Source document |
----------

The doorway to Amanda Heng’s studio is half-hidden within a small jungle of potted rubber plants and Japanese bamboo. “I can’t live without plants,” Heng says. “I like these ones because they’re hardy. When I’m traveling and nobody gives them water, they last. When they get too big I take cuttings. You’ll notice that my neighbors have similar plants. That’s because I distribute them!”

Heng’s studio is tucked away down a quiet, upmarket residential street in the Telok Kurau neighborhood, a 15-minute drive from central Singapore. She moved here in 1997 when the National Arts Council (NAC) converted a former elementary school into studios. Cooled by a gentle but constant breeze in spite of the sweltering May heat and humidity, Heng reflects on her two-decade career, leafing through ring binders full of photographs of past performances. With a retrospective at the Singapore Art Museum (SAM) planned for October 2011, she is currently organizing the documentation of her early work, a difficult task since many of the images are stored on now-antiquated floppy disk and video formats, and some cassettes have decayed with age, their information trapped inside. Heng and the museum’s curators are working with restoration specialists to retrieve the footage.

Though Heng has participated in many international biennials and performance festivals, the SAM exhibition will be her first solo show. “It’s a contradictory position to be in because my art has always been collaborative,” she says. “In Singapore, the public tends to see art as something exclusive, created by geniuses. I don’t usually do solo shows because my practice engages people who are not in the arts. I don’t want to be an isolated figure.”

Performance art is only just emerging from its taboo status in Singapore. Following a 1994 performance by Josef Ng in which he snipped his pubic hair at the Parkway Parade Shopping Centre, the NAC suspended all funding for performance art. The ban was lifted in 2003. “When I moved into this space, I had to sign an agreement that I would not use it for performance,” Heng says. Undeterred, in 1999 she formed the collective Women in the Arts, using her studio as a venue for performances and other media. “We gathered here every month. It was our informal education about women’s issues—topics that weren’t discussed in art schools at the time.”

----------

Collected data entries |
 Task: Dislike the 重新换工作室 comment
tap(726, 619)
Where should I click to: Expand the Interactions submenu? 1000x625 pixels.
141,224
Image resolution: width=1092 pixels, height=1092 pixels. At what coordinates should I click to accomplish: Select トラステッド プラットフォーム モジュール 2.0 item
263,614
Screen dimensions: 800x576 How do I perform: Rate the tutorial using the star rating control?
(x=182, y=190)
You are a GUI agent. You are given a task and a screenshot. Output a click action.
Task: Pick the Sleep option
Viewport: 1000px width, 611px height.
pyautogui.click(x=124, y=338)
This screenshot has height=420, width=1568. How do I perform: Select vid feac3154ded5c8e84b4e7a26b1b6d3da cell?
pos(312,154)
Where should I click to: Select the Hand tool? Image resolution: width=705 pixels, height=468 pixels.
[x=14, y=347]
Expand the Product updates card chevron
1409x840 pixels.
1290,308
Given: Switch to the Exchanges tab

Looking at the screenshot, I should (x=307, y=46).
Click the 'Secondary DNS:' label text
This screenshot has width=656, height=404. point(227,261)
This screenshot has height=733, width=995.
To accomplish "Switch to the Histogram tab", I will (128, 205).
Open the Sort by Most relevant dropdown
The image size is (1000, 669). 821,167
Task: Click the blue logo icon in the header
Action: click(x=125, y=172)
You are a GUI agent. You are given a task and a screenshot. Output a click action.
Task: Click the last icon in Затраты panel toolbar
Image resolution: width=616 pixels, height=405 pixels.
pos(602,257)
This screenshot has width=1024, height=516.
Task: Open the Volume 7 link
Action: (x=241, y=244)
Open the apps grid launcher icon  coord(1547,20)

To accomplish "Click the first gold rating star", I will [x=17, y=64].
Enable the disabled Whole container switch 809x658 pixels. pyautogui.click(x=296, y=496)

----------

Instructions for the task | Carry on the profile of Amanda Heng from the end of its last paragraph, adding new prose that follows directly from that final sentence. The rows above are not required for any of the work here.

Response to this exercise |
Since 1999, and in numerous countries, Heng has staged “Let’s Walk,” street performances in which she and members of the public hold high-heeled shoes in their mouths and walk backward using handheld mirrors to guide themselves. The work was partly a response to the 1997 Asian Financial Crisis. “Many businesses were suffering, but the beauty industry made a lot of money. When companies downsize, the female employees are the first to be fired. A lot of Singaporean women were ‘upgrading’ themselves, going to beauty salons, having plastic surgery and so on to keep their jobs. A woman’s looks are still worth more than her abilities.”

Before leaving, I noticed a wooden-framed photograph of Heng and her mother propped up against the wall, part of a 1996 series in which the artist explored and documented a rapprochement with her mother. Unusual patches of discoloration and corrosion snake around the edges of the print. Heng laughs as she explains: “I was away in Germany for a few weeks in the mid-1990s, and when I came back, I discovered that termites had attacked it! But what they did to this print is quite beautiful. They’re my natural collaborators!” Heng returns to the ring binders—there is more archival work to be done. A gentle but resilient figure, she is quietly focused on how best to reach out to her audience next year.